And I don't think God loves us any less for wondering whether or not we've got it right.

One book I've enjoyed (haven't quite finished it, but I'm working on it!) is: 'The Meaning of Jesus: Two Visions'. It's by Marcus J. Borg and N.T. Wright. Borg is a liberal Christian and Wright is an evangelical, and this book is a dialogue between them about different issues surrounding Jesus. It's very good for those questioning.

And these two men, although they have very different perspectives, both are Christians and have both learned a lot from each other.

Borg has also written 'Meeting Jesus Again for the First Time'. I haven't read it, by my dh has and says it is excellent!

As for the historical evidence/lack thereof for Christ - I just don't buy that he didn't exist. He was an obscure preacher in an obscure part of the Roman empire - why in the world would there be direct evidence of his life in Roman chronicles?

There is plenty of evidence of belief in Jesus dating from approximately 20-30 years after his death (the earliest Pauline letters).
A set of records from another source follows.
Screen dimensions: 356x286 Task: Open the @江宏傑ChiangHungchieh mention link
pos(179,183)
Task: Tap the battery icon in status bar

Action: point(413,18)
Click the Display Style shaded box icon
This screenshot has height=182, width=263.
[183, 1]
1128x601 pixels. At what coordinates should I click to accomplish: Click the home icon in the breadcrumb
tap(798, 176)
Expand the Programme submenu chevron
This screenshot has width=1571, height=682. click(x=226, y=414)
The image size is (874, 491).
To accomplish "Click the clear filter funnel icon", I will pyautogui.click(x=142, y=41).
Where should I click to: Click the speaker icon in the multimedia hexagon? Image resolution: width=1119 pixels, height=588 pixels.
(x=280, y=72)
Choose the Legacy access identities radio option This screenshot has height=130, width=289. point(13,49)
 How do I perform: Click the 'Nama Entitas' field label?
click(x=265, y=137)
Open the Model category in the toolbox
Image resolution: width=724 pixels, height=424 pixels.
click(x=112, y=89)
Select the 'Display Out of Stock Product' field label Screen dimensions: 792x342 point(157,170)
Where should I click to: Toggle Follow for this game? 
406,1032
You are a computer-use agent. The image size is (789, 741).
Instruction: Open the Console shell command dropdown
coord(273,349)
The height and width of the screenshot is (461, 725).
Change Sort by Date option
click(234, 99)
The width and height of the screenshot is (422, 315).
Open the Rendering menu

I think you have to do a lot of extrapolating/extra explaining to try to explain away Jesus' existence.

The most obvious explanation for the development of Christianity is that a man called Jesus existed. Now, you can argue about what his original message was, how much Paul embellished things, etc. - but, for me, it just doesn't make any sense at all to believe that he didn't exist.

But that's just me.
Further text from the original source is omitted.